O maior sucesso editorial do Brasil de 1960, que esgotou edições sucessivas e gerou matérias jornalísticas e artigos em revistas importantes foi escrito por uma mulher negra. Ela estudara até a segunda série e morava na favela do Canindé, em São Paulo, onde hoje é a Marginal do Tietê. Chamava-se Carolina Maria de Jesus e vivia em condições precárias com seus filhos, sobrevivendo como catadora de papel e metal, sem falar nos alimentos que apanhava aqui e ali, inclusive no lixo. Tinha sido descoberta em 1958 pelo jornalista Audálio Dantas, que editou o mínimo possível os vinte cadernos de Carolina, transformando-os no livro Quarto de Despejo. Foi a primeira descrição da vida da favela feita de dentro, tem um inestimável valor histórico e humano. Ela não descreve apenas, analisa e opina, por várias vezes falando da questão racial. Além disso, expressa opiniões bastante críticas acerca da política populista e do oportunismo dos candidatos a cargos eletivos.

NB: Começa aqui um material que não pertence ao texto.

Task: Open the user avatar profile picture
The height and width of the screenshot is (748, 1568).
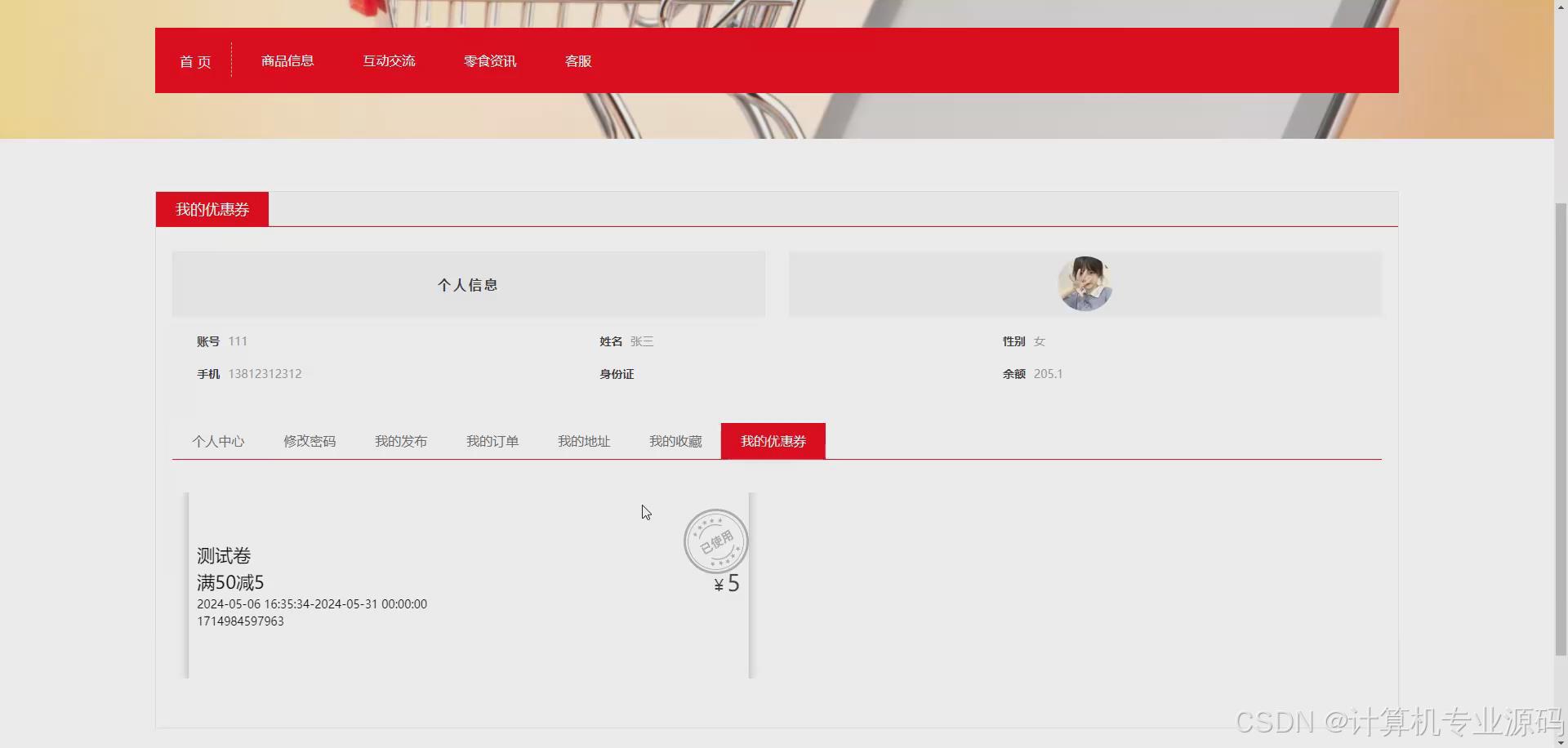Action: tap(1085, 283)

Carolina escrevia mesmo em condições subumanas, inúmeras vezes passando fome ou acordando de madrugada para poder fazer suas anotações. Sempre teve o sonho, que acabou realizado, de ver aquele material ser publicado.

Neste trecho, a autora fala do dia 13 de maio de 1958.

“Hoje amanheceu chovendo. É um dia simpático para mim. É o dia da Abolição. Dia que comemoramos a libertação dos escravos.

(…)

Continua chovendo. E eu tenho só feijão e sal. A chuva está forte. Mesmo assim, mandei os meninos para a escola. Estou escrevendo até passar a chuva, para eu ir lá no senhor Manuel vender os ferros. Com o dinheiro dos ferros vou comprar arroz e linguiça. A chuva passou um pouco. Vou sair.

… Eu tenho tanto dó dos meus filhos. Quando eles vê as coisas de comer eles brada:

— Viva a mamãe!

A manifestação agrada-me. Mas eu já perdi o hábito de sorrir.

(…)

… Choveu, esfriou. É o inverno que chega. E no inverno a gente come mais. A Vera começou a pedir comida. E eu não tinha. Era a reprise do espetáculo. Eu estava com dois cruzeiros. Pretendia comprar um pouco de farinha para fazer um virado. Fui pedir um pouco de banha a Dona Alice. Ela deu-me banha e arroz. Era 9 horas da noite quando comemos.

E assim no dia 13 de maio de 1958 eu lutava contra a escravatura atual – a fome!”

Fonte: Carolina Maria de Jesus (1914-1977). Quarto de despejo: diário de uma favelada. São Paulo: Editora Ática,2014. pp. 30-32.